Friday 18 October 2013

Cheap Stays In Expensive Hong Kong: JUST AS INN @ 81 Nathan Road



Hotel rooms in Hong Kong have sky-rocketed in past years, and it is now almost impossible to find cheap stays unless you want to slum it out at Chungking Mansions. Speaking of that infamous globalised cockroach residence, it too has received a massive face-lift and has guest-houses going at over SGD 100 per room per evening. What has the world come to?
 
Back in 2005 when I attended the 1st Hong Kong International Piano Competition, I set myself a limit of SGD 100 per evening and was able to get the very decent Century Novotel in the Western district with a view of Victoria Peak. As the years rolled on, that hundred dollars bought less and less comfort and luxury, yet I was still able to get serviceable accomodation in central Kowloon areas like Jordan and Temple Street. Come 2013, even those hotels charge rooms in excess of SGD 200.  


That is when I discovered the newly created Just As Inn  at 81 Nathan Road on the hotel website www.booking.com. It is closely related to the better known and established Just Inn (http://justinn.com.hk) on Lock Road, which has been justly popular with backpackers for years.

I was able to secure a single room at under SGD 100 for four nights, and a double for just a bit more (as they had run out of single rooms for the period of booking). The photos on the website looked tasteful enough, with a touch of zen in its simple room designs and the conspicuous absence of tacky Chinese fittings common in low-priced HK accomodation.
 
One of its best draws is its location: Harilela Mansion is directly on top of the Tsim Sha Tsui MTR station,  next door to I-Square shopping centre, and the A21 Airport Bus Service stop is right at its doorstep.
 
Getting there is an experience in itself. The entrance is narrow and unprepossessing, wedged between a Cartier outlet and a strip-joint. Presently there is only one lift serving the 5th to 15th floors, and its full capacity is seven persons packed like sardines, or four with luggage. As you emerge at the 8th floor, a large banner for massage and other dubious services greets you. Just As Inn is just to the left of that.
 



Just As Inn does not advertise itself as a boutique hotel, which is merely a euphemism for new crummy. Instead, what you see is what you get. The reception area sits one person besides the young receptionist who greets you. There is a coffee machine, a stack of magazines and strangely enough, two images of Aung San Suu Kyi stencilled on a canvas.



 
For the first two evenings, I was assigned Room 1, a double room and one of few with a window (which overlooks an air-well). Thankfully, the room is spotlessly clean and uncluttered. The furniture is simple (a few boards here and there to make a bed and table) and the mattress firm and comfortable. The bathroom is tiny but its fittings are new. The problem with these ensuite bathrooms is that a single shower will get everything including the washbasin and WC completely wet. 
 
Did I say that every room has a different art concept, a flat-screen television (albeit with limited channels, no CNA or BBC) and the free wifi operates 24 hours a day?   

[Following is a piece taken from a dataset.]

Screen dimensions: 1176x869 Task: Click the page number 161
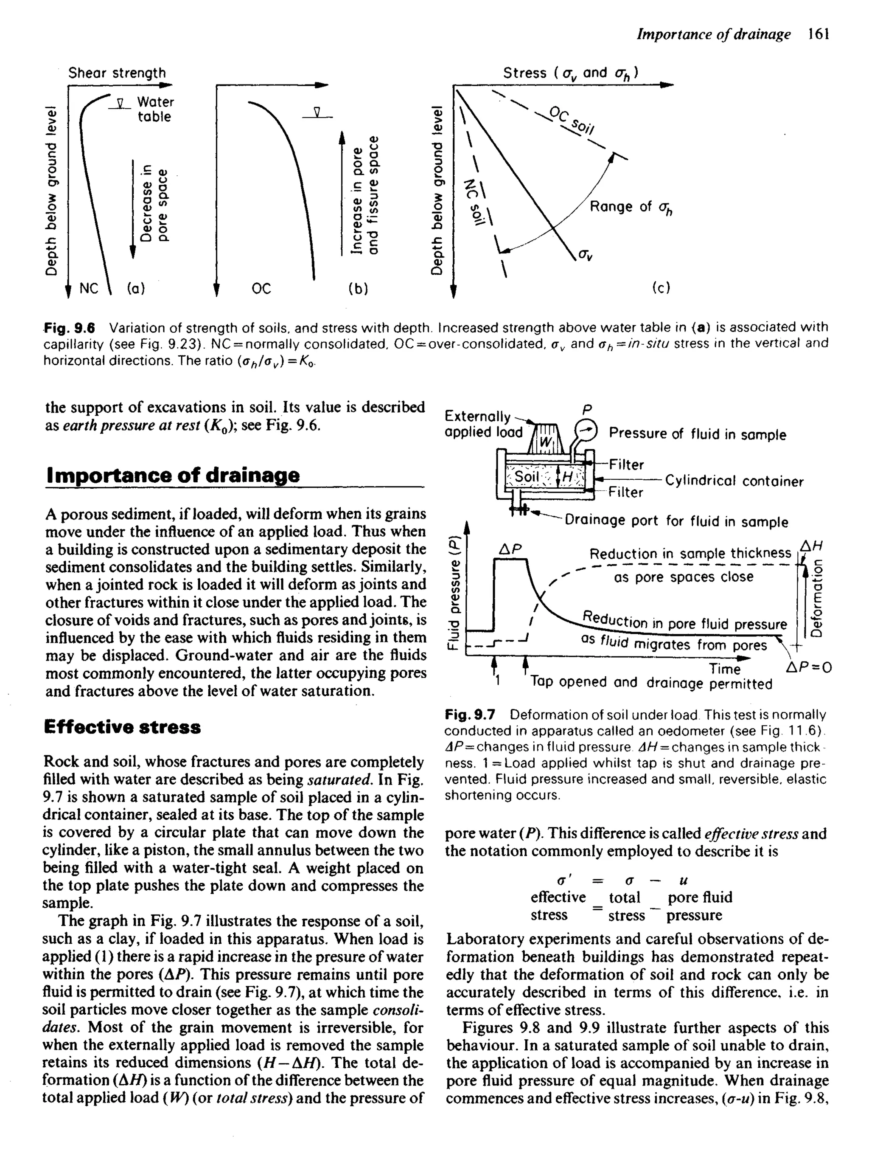click(x=819, y=35)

For the last four evenings, I moved into Room 7, a single room with no window, which is as basic as one can get. There are a total of 14 rooms in this establishment. This is what SGD 100 gets you these days in HK, but I was not complaining. At least I was not in Chungking Mansion.
 
Just As Inn has been booked solid for the period of the Hong Kong Arts Festival next year. So I'll have to push off to somewhere else, hopefully as reasonably priced.

N.B. Harilela Mansion does have a bit of a reputation. Its 4th storey is the Tsim Sha Tsui Sauna, and I noticed on occasion rough-looking men exiting on the 5th floor to enter a secretive looking boarded-up door with the word Galaxy on it. After returning to Singapore, an Internet search I did revealed that to be a gay sauna!